# [REQ] ICS Dark Image



## nklenchik (Dec 1, 2011)

I can't seem to find it in root explorer...does anyone know where I can find the background image for ICS? 
I'm trying to set it as my Handcent background as well.


----------



## yarly (Jun 22, 2011)

It's not really an image, that's why you cannot find it.

Just make a vertical gradient image that goes from #000000 to #272C33 and you'll have what you want.


----------



## nklenchik (Dec 1, 2011)

I tried that first (in MS PP lol) and when I get it on my phone it's just straight different shades of ugly bars lol


----------



## zathus (Jan 2, 2012)

yarly said:


> It's not really an image, that's why you cannot find it.
> 
> Just make a vertical gradient image that goes from #000000 to #272C33 and you'll have what you want.

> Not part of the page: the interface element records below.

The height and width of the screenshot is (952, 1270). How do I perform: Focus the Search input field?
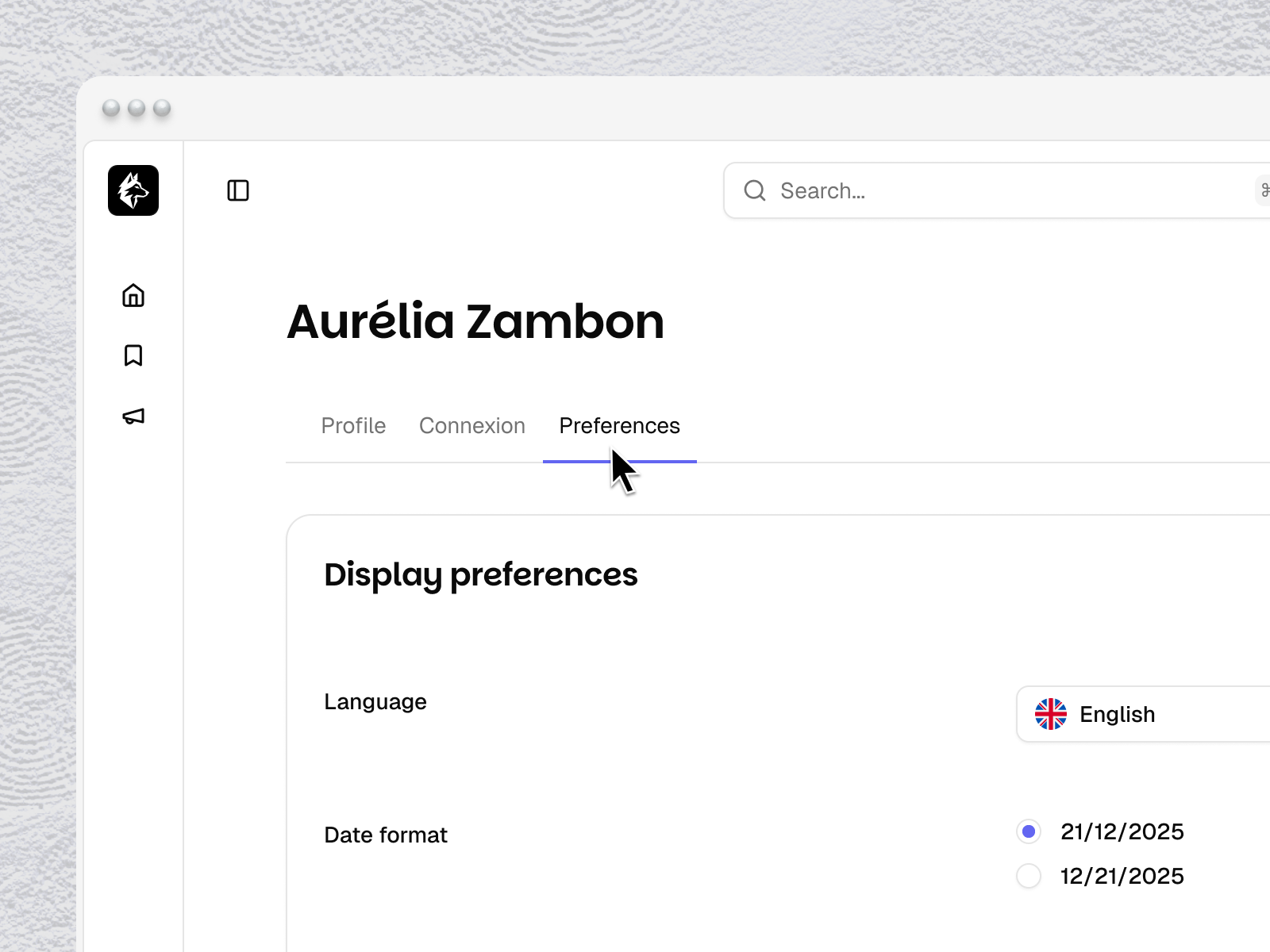(997, 190)
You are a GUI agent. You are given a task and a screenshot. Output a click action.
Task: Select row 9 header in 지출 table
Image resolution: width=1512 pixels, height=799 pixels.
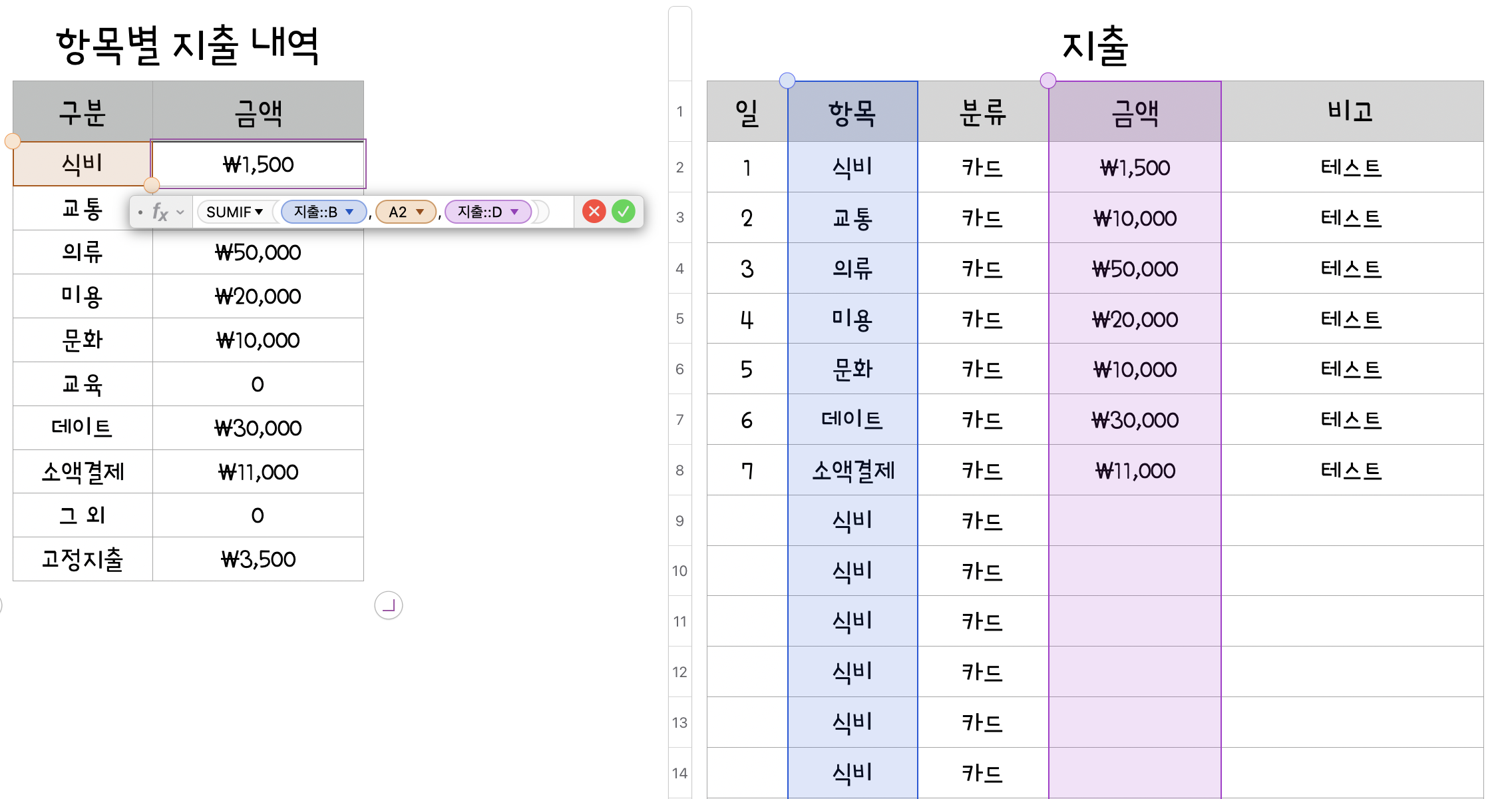coord(679,521)
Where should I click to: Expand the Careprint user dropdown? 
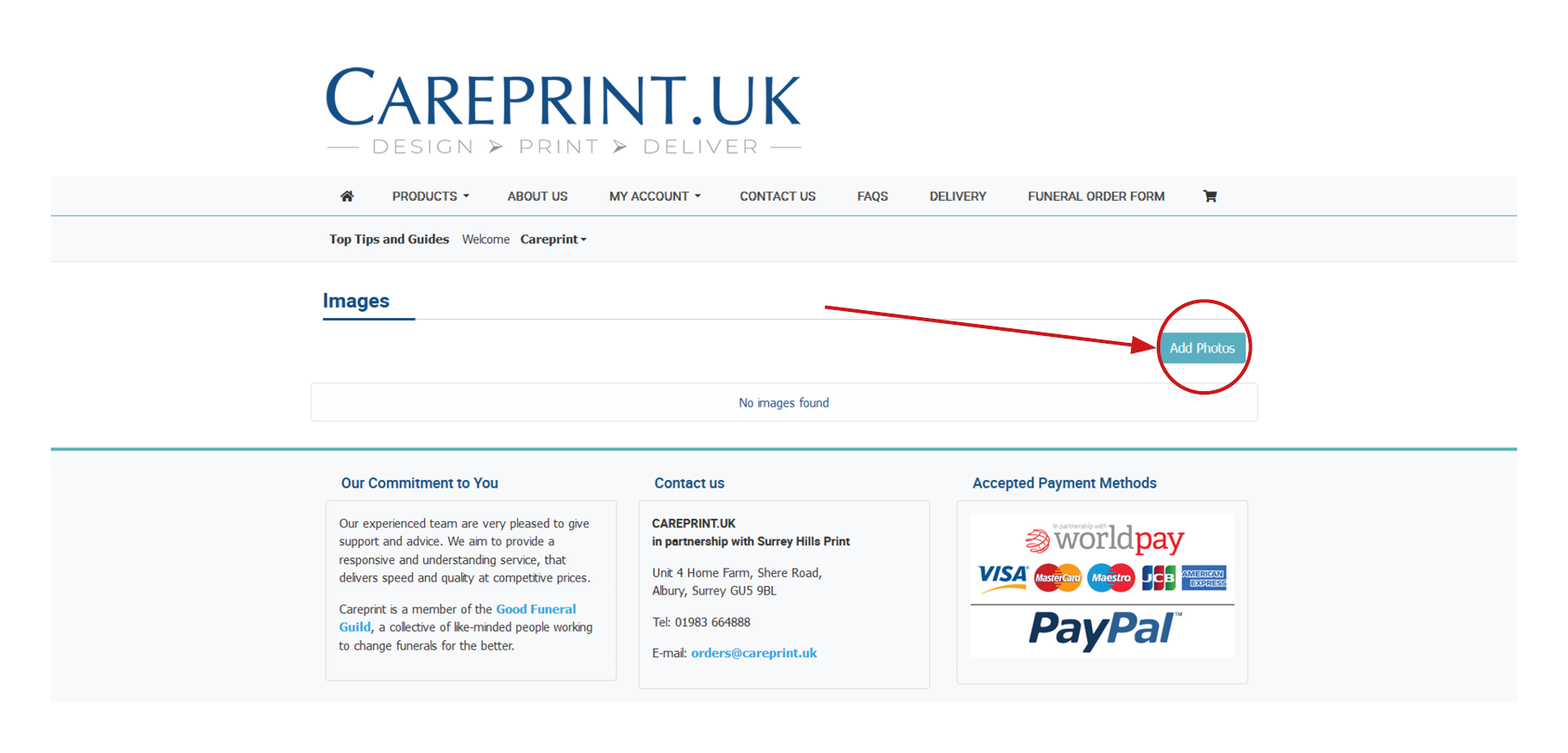coord(553,240)
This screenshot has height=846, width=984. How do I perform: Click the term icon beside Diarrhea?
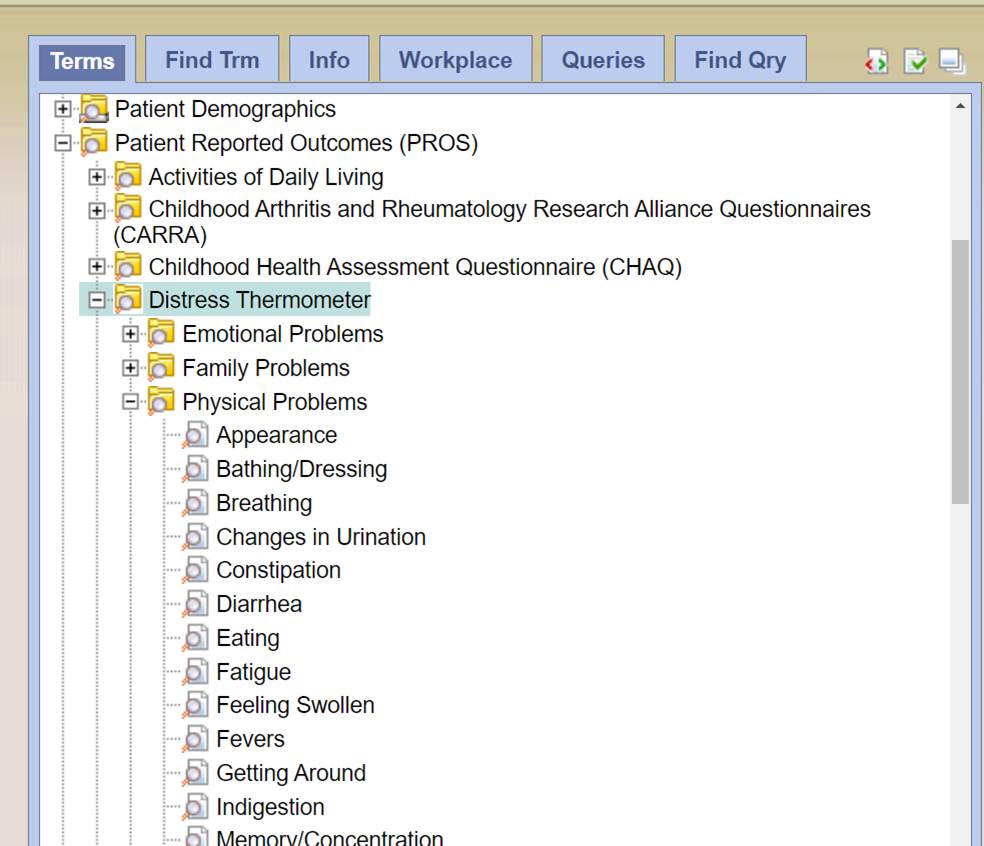196,605
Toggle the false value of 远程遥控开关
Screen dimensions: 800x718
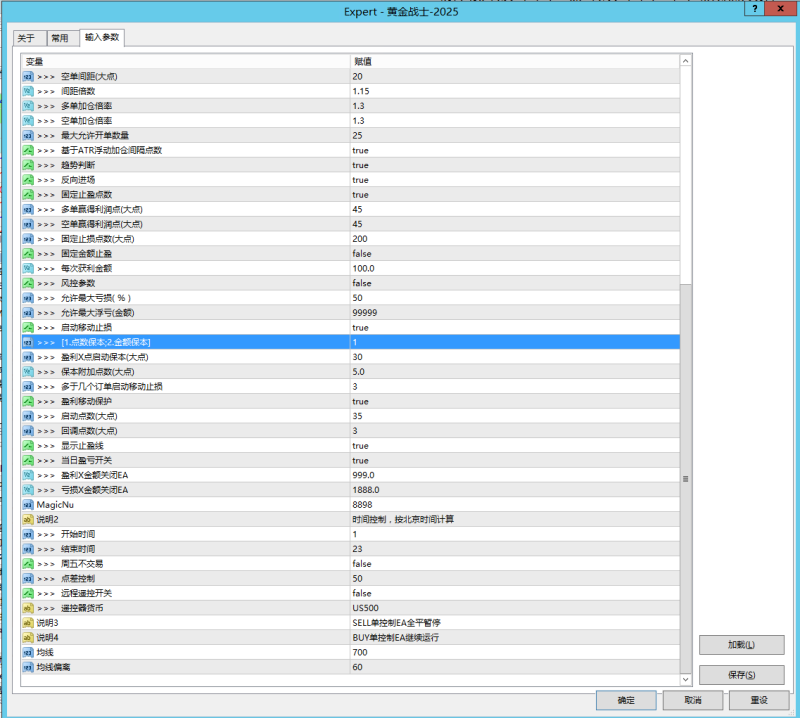coord(361,593)
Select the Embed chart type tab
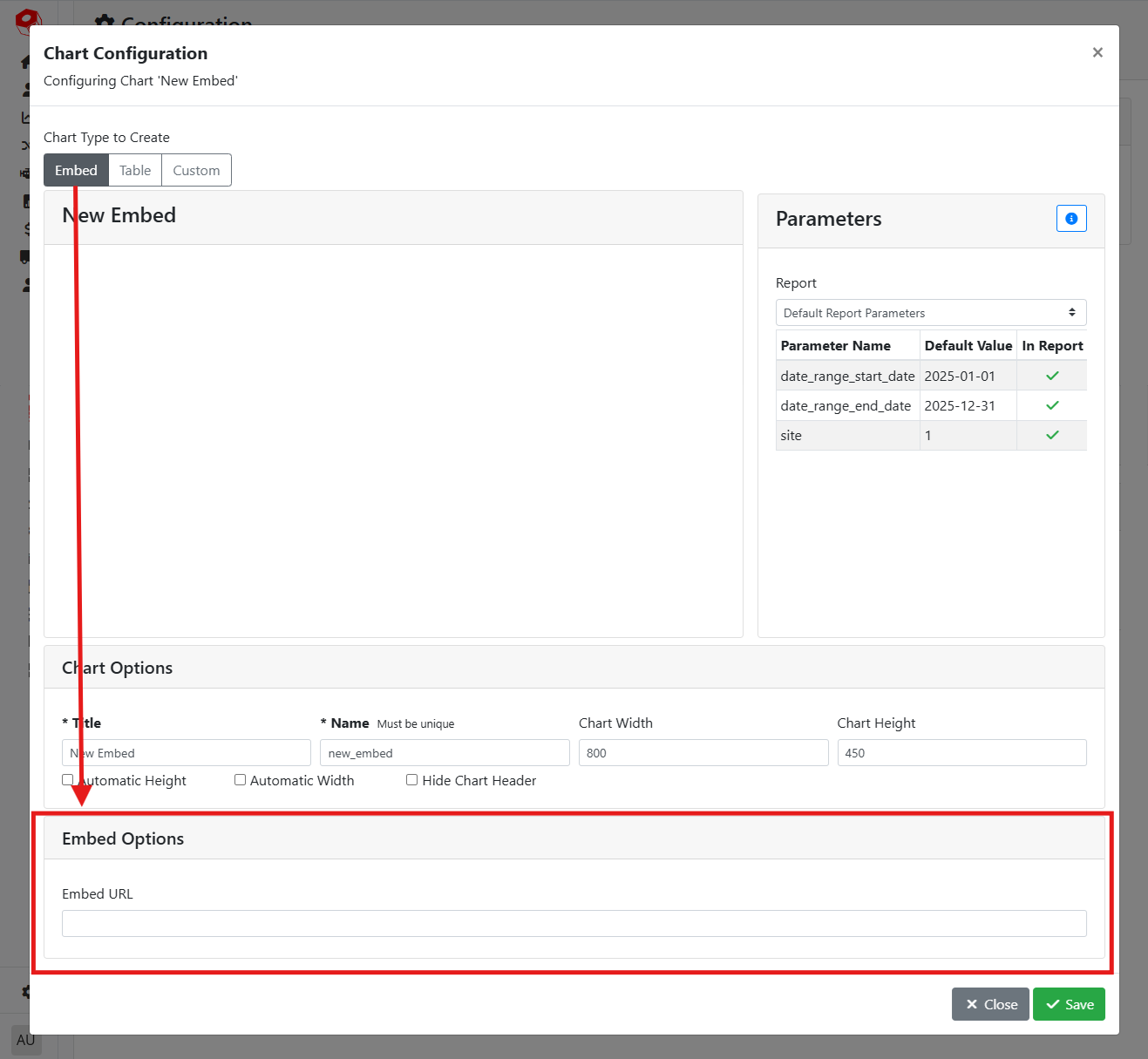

yea it is. Framework-res/Res/drawable-nodpi

Sent from my Galaxy Nexus using RootzWiki


----------



## zathus (Jan 2, 2012)

here you go


----------



## nklenchik (Dec 1, 2011)

zathus said:


> yea it is. Framework-res/Res/drawable-nodpi
> 
> Sent from my Galaxy Nexus using RootzWiki


Thanks man, looks great now


----------



## WhataSpaz (Feb 20, 2012)

Good idea!


----------



## WhataSpaz (Feb 20, 2012)

I didn't want to start a new thread. Anyone willing to change the pink/red colors in my wallpaper to a midnight purple color? I have no idea how to go about it lol
http://img856.imageshack.us/img856/9968/skyline11.png


----------



## yarly (Jun 22, 2011)

zathus said:


> yea it is. Framework-res/Res/drawable-nodpi
> 
> Sent from my Galaxy Nexus using RootzWiki


I figured it was rendering it programmically as that would make more sense given different resolutions for devices. Guess not.


----------



## zathus (Jan 2, 2012)

WhataSpaz said:


> I didn't want to start a new thread. Anyone willing to change the pink/red colors in my wallpaper to a midnight purple color? I have no idea how to go about it lol
> http://img856.images...8/skyline11.png


Like this?









http://dl.dropbox.co...line11 copy.zip

edit. I hate flat wallpapers! =P couldnt help it.. here it it with a subtle depth added to the city silhouette.. I cant touch anything with out adding my own touch! its a curse!










http://dl.dropbox.com/u/62964261/Skyline12.zip


----------



## WhataSpaz (Feb 20, 2012)

I see what you did there  Thank you!


----------